United Power Consultants uses an integrated set of tools and capabilities to reduce energy costs, improve supply alternatives and manage associated risks.


As an important part of a comprehensive energy management plan, a thoughtfully developed sustainability strategy can help an organization meet many environmental and financial objectives.


The environmental impact of a company is referred to as its carbon footprint, which measures the total GHG emitted directly and indirectly by that company. The direct emissions is a result from activities that the organization controls, like operating a facility and producing a product, and from using electricity for things like lighting, heating, cooling, and powering equipment.

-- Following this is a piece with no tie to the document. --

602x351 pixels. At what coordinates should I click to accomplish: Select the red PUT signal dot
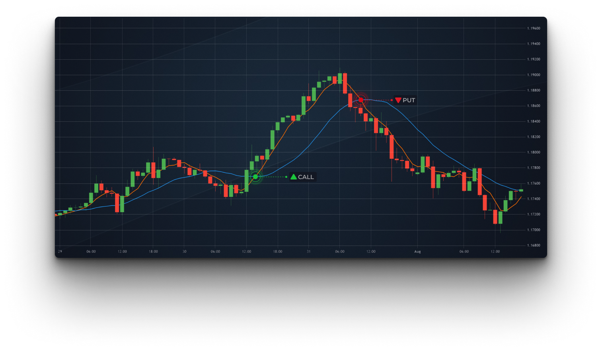click(361, 100)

  1. Renewable Energy Certificates (RECs) (RECs) represent positive environmental attributes of power generated by renewable resources, such as solar, wind, moving water, geothermal, and other natural sources. For example, RECs represent the reduced emissions of “Renewable Generation”, compared with those of “Conventional Generation”. RECs are purchased separately from, and in addition to, your conventional commodity energy supply.  1 MWh of Power Generated from Renewable Resources = 1 REC

  2. Green Power is conventionally-produced energy bundled with RECs but Green Power can be purchased from power suppliers as a single premium product.

  3. Emissions Allowances and Credits can be purchased to offset your facility’s carbon footprint or reach other environmental goals such as acid rain or smog mitigation. Emissions Allowances represent rights to emit carbon dioxide (CO2), sulfur dioxide (SO2), nitrogen oxide (NOx) or other pollutants. Emissions Credits represent reductions in these emissions relative to an established baseline.